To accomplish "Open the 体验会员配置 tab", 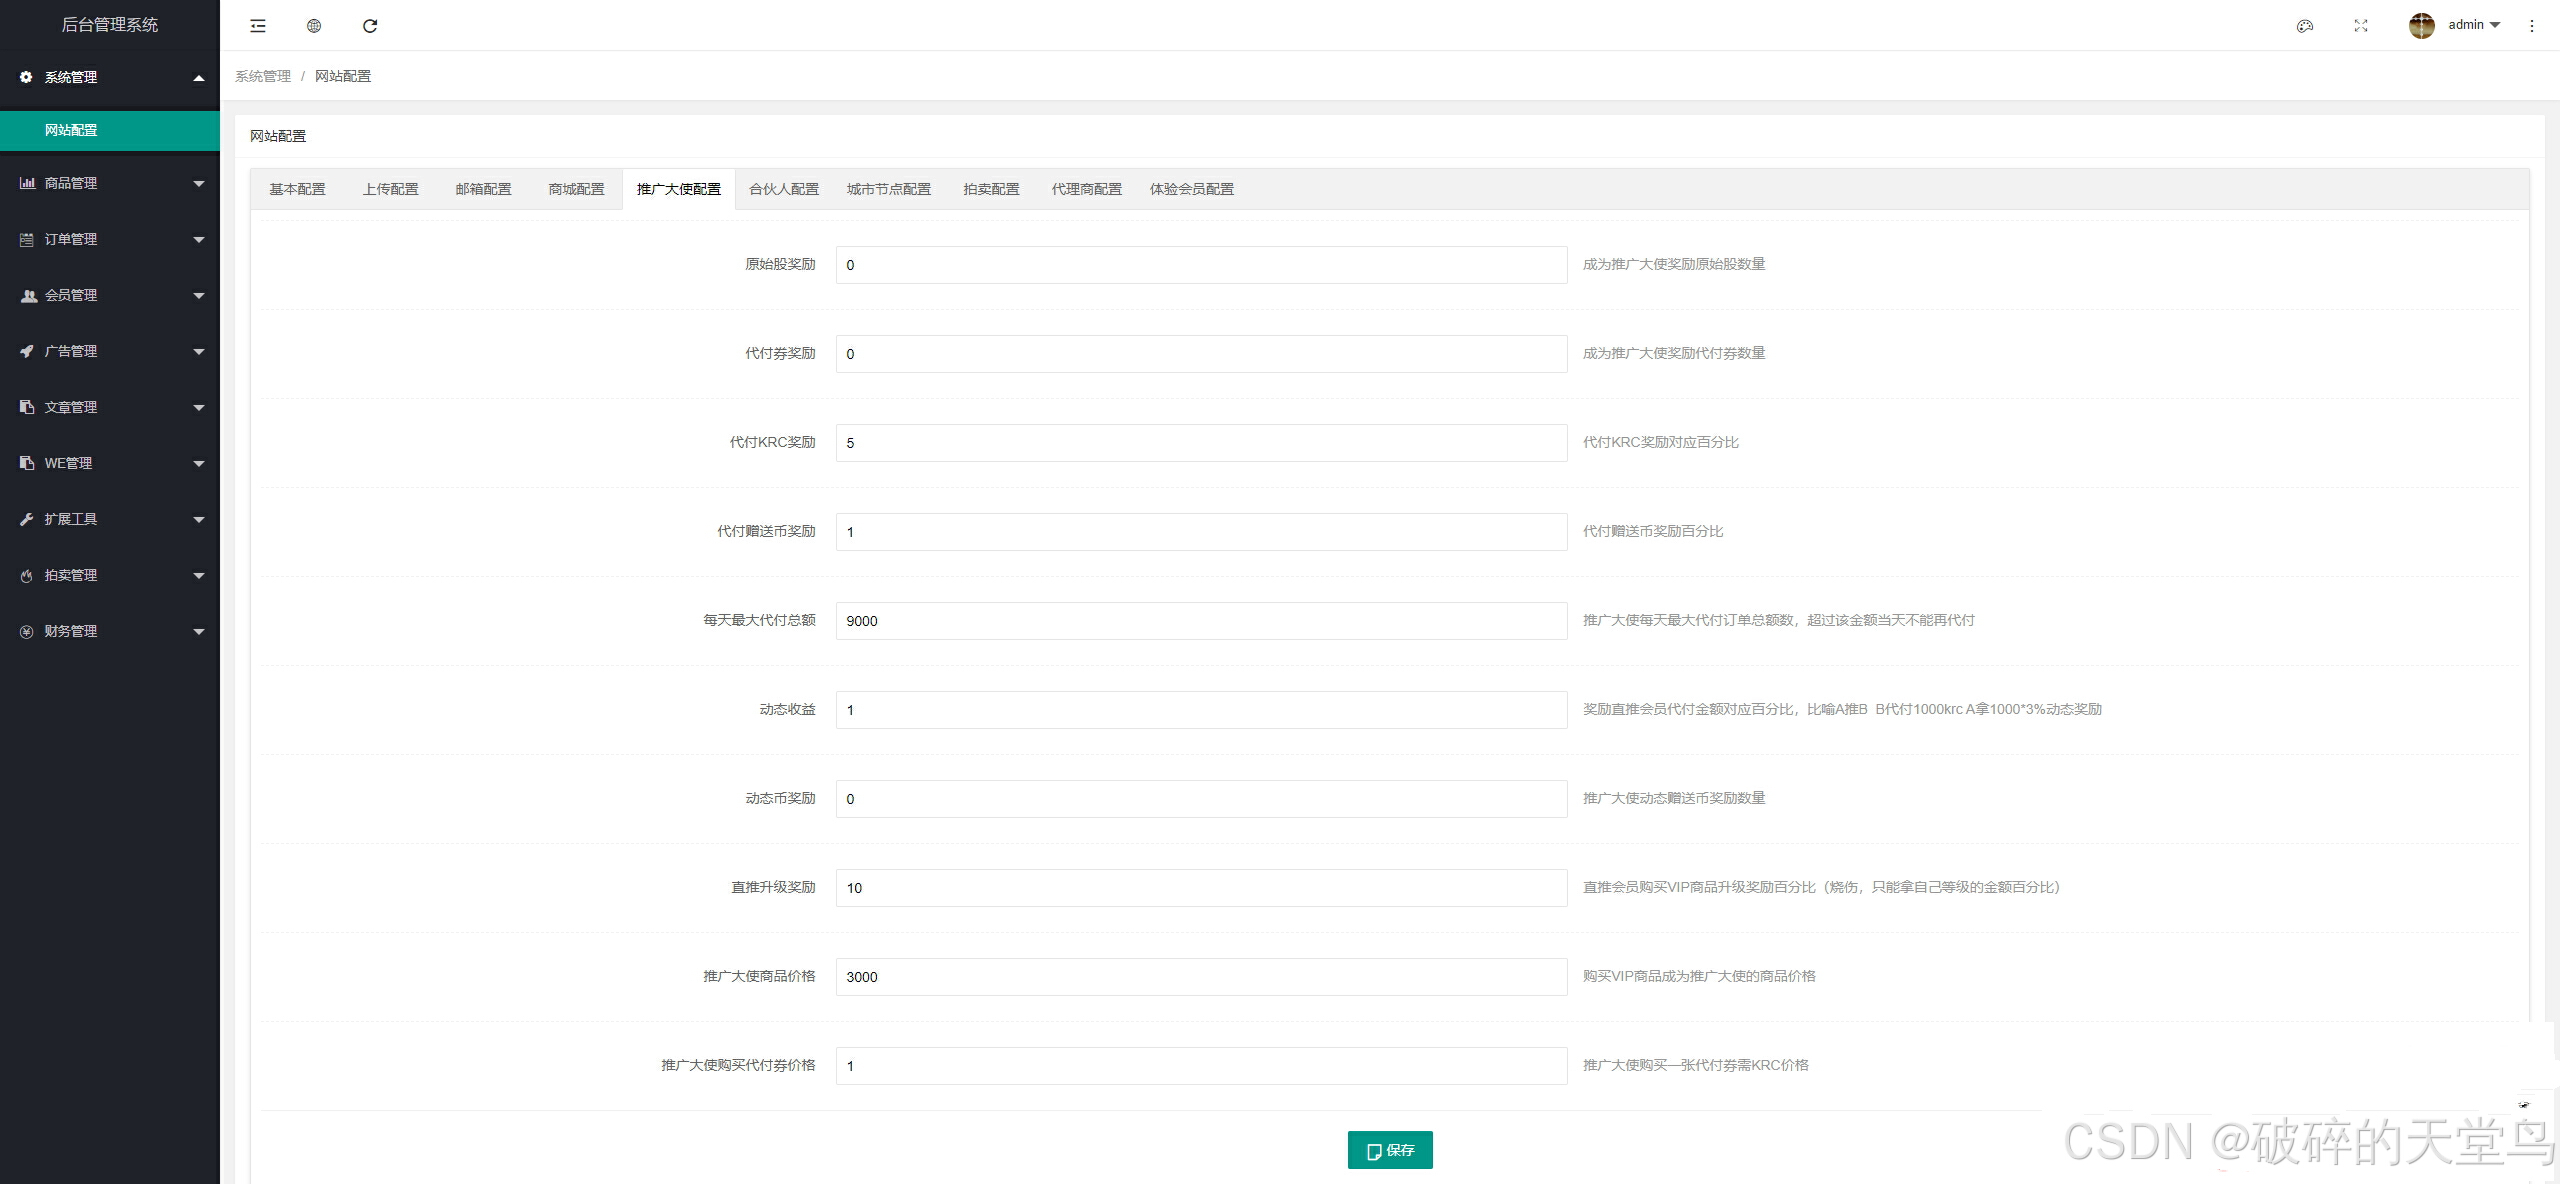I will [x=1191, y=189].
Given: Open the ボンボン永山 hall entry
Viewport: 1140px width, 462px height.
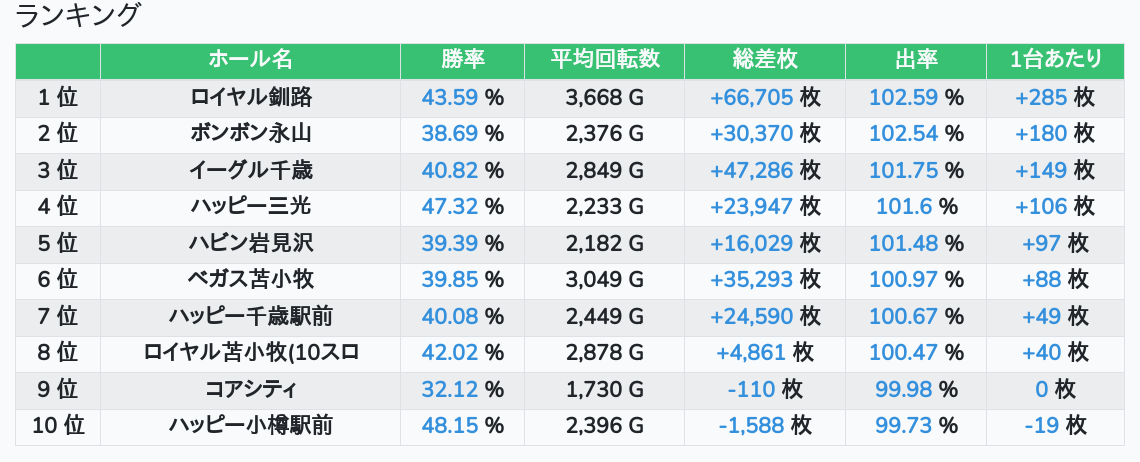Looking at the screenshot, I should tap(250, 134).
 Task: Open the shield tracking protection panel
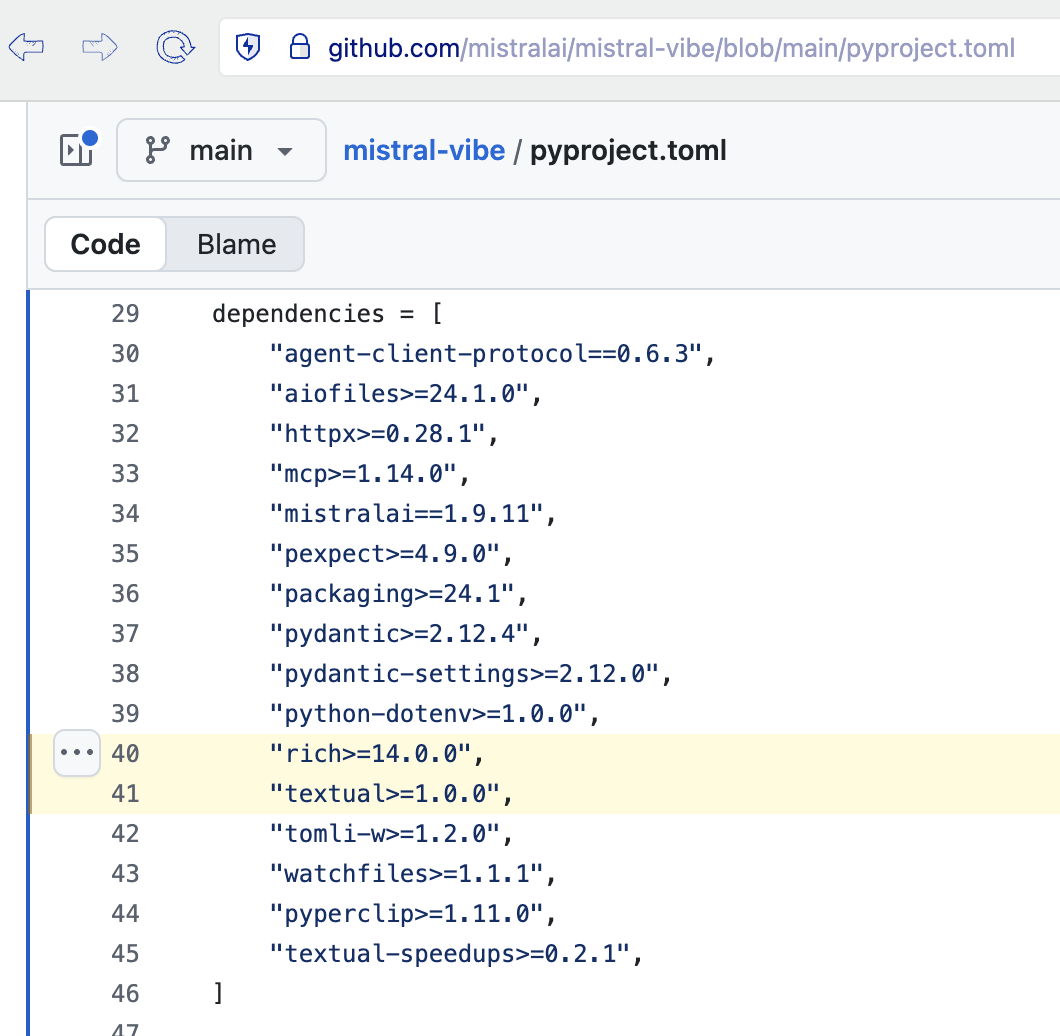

......

Exercise ::
Update everything from the line containing "Given: Open the ボンボン永山 hall entry" down to the end of the records by replacing "tracking" with "monitoring" and keeping all else the same. Leave out the pictures.

Full output ::
Given: Open the ボンボン永山 hall entry
Viewport: 1140px width, 462px height.
Looking at the screenshot, I should tap(250, 134).
 Task: Open the shield monitoring protection panel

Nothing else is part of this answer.